Wednesday, May 20, 2015

Good Kill (opening May 22nd)

Review by Milan Paurich

GOOD KILL is a bit like an Oliver Stone movie on Quaaludes. Certainly the topical subject—drone warfare in the post-digital age—is uber-Stone-y, but the execution is dreamy and purposefully disorienting. It’s as though the DOORS-era Stone had directed WORLD TRADE CENTER. Writer-director Andrew Niccol’s background in thinking man’s sci-fi (GATTACA, S1M0NE, IN TIME, and THE TRUMAN SHOW, which he scripted for Peter Weir) informs his new film both stylistically and intellectually. Yet the Niccol work it most eloquently bookends—it almost serves as a companion piece—is his bonkers 2005 dark comedy LORD OF WAR in which Nicolas Cage played an international arms dealer. KILL is a modern take on combat in which the very concept of “arms dealer” seems almost quaintly old-fashioned. Why bother stockpiling military hardware (or WMDs for that matter) when a drone can do the job with no muss or fuss? All you really need is a computer console and a moderately skilled gamer.

For Ethan Hawke’s Major Thomas Egan, who previously flew F-16s during six tours of duty in Iraq, manning a control panel inside his boxy cubicle at a military base outside Las Vegas feels almost punitive. “I miss the fear,” he confesses. “The most dangerous thing I do is drive home on the freeway.” The adrenaline rush Tommy used to experience in a cockpit has been replaced with an almost narcotized sense of detachment.

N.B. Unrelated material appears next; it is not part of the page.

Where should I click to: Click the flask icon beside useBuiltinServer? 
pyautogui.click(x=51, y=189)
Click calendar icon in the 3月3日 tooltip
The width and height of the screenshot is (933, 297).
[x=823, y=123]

That disorientation extends to his home life as well: he’s essentially blocked out his wife (“Mad Men”’s January Jones, very strong in an underwritten role) and two young kids. Unwilling and unable to share what he does every day at “the office,” Tommy has become a closet booze hound to help dull the (psychic) pain. He’s also turning into a dime-store cynic. When a friendly cop asks how “the war on terror” is going, Tommy snaps, “Kind of like your war on drugs.”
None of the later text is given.